Alex Munsey was part of the team that completed the refitting of Boston Medical’s unoccupied Newton Pavilion as a facility for care and quarantine of homeless COVID-19 patient facility.

All Hands on Deck

To stay on target during those three weeks, WSP had staff on the hospital site seven days a week, starting with 7 a.m. virtual project meetings, then heading to the site to work with the contractors for a 12-hour day.

“The great thing about this project was that we had multiple offices involved,” Warren added. “Boston took the lead on the electrical, plumbing/fire protection, HVAC and commissioning aspects, while additional HVAC work was led by Tom Bartlett and Sarah Peters out of WSP’s Richmond, Virginia and Washington D.C. offices. This tremendous team effort in exceptionally challenging circumstances was essential to this project’s success.”

The original renovation plan targets opening the new facility for patient care by 2024. Even with the recent modifications to the building, Hurley said the overall renovation schedule should not be significantly impacted. Schematic design was previously completed, and design development, which was set to begin on June 1, is only expected to be delayed by about two months.

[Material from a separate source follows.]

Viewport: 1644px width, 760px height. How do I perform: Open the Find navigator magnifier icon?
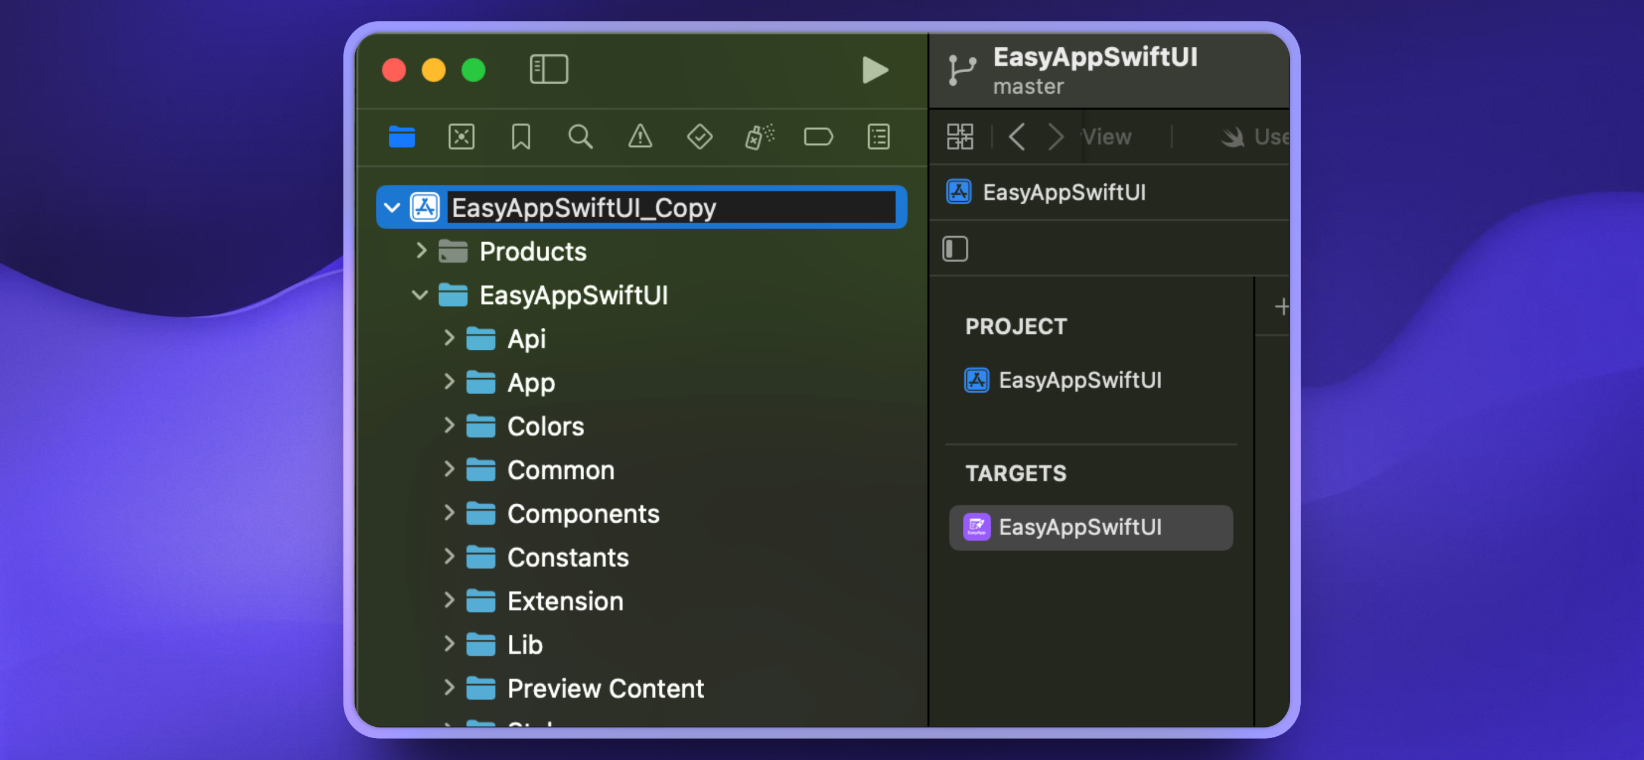pyautogui.click(x=579, y=137)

Hurley believes the critical nature of this project reinforced the importance of team work and having all stakeholders be involved in the decision-making process early in the design phase. “Having all hands on deck is even more essential when lives are at stake and it needs to be completed and opened in such a compressed amount of time,” he said.”

Reflecting on the previous month, he said he was grateful that his team had an opportunity to provide engineering services that played a critical role in creating a safer, more secure environment for everyone now using the Newton Pavilion.

“As an immigrant who arrived in Boston over 30 years ago, this was a chance for me to give back to the place that I now call home and where I built my career,” Hurley said.